-- EXCERPT TO READ --

My body 'suffered an exceptional trauma and didn't give in'

Despite the difficult changes, Lauren says she's learned just how strong her body is and that it's a body that fought to recover from a disease so severe, an ICU staff member commented they'd never seen a lower heart rate on a person still living.

"It's so easy to not love your body—to want a flatter stomach, clearer skin, bigger boobs, or a smaller nose, but I know that as imperfect as I am, and as imperfect as I may think my body is, that it's the same body that suffered an exceptional trauma and didn't give in."

And, little by little, her life is returning to normal. Lauren's back to work at a new job acting as admissions and marketing director for a skilled nursing facility in Cleveland and settling into a new house.

Lauren says that her illness helped her realize just how amazing the people in her life are. From cards and packages to prayers and a friend who donated their plasma, "I had and still have an amazing group of people supporting me through everything." That includes her father, who Lauren says could "base the book on patient advocacy on my dad and everything he did for me while I was hospitalized."

As for her perspective on everything she's been through, Lauren says that she's working to come to terms with the experience that has forever changed her life.

"I still can't think too hard about my hair, I still get sad when my friends bring up the memories from events I couldn't attend because of my illness, I still ask myself, 'Why me?' But I have to remember that my life was so valuable that countless people worked extremely hard to keep me alive," she says. "I have to understand that the value of my life didn't decrease because of what happened, but my experience has enhanced my story."

-- ACTIVITY 1 --
In the excerpt on Lauren's recovery, what new job has she returned to work in?
-- ACTIVITY 2 --
Retype the passage from the excerpt on Lauren's recovery, starting at "Despite the difficult" up to and including "a new house.".
Rely only on the text above for what follows.

-- INFORMATION SHOWN --
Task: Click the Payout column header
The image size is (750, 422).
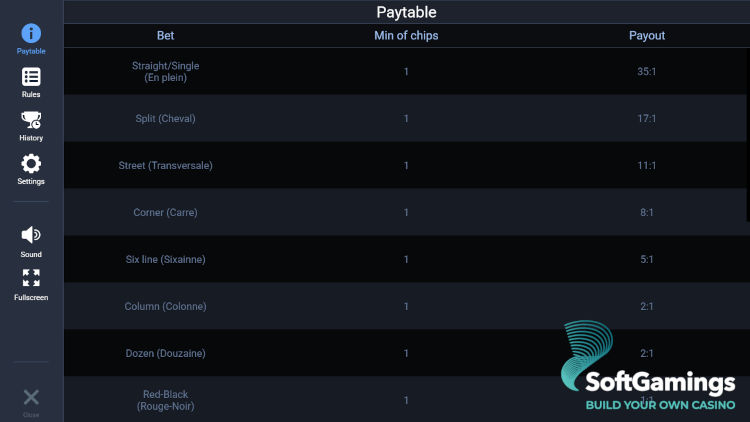Action: click(x=647, y=36)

-- PROBLEM SOLUTION 1 --
She is the admissions and marketing director for a skilled nursing facility in Cleveland.

-- PROBLEM SOLUTION 2 --
Despite the difficult changes, Lauren says she's learned just how strong her body is and that it's a body that fought to recover from a disease so severe, an ICU staff member commented they'd never seen a lower heart rate on a person still living.

"It's so easy to not love your body—to want a flatter stomach, clearer skin, bigger boobs, or a smaller nose, but I know that as imperfect as I am, and as imperfect as I may think my body is, that it's the same body that suffered an exceptional trauma and didn't give in."

And, little by little, her life is returning to normal. Lauren's back to work at a new job acting as admissions and marketing director for a skilled nursing facility in Cleveland and settling into a new house.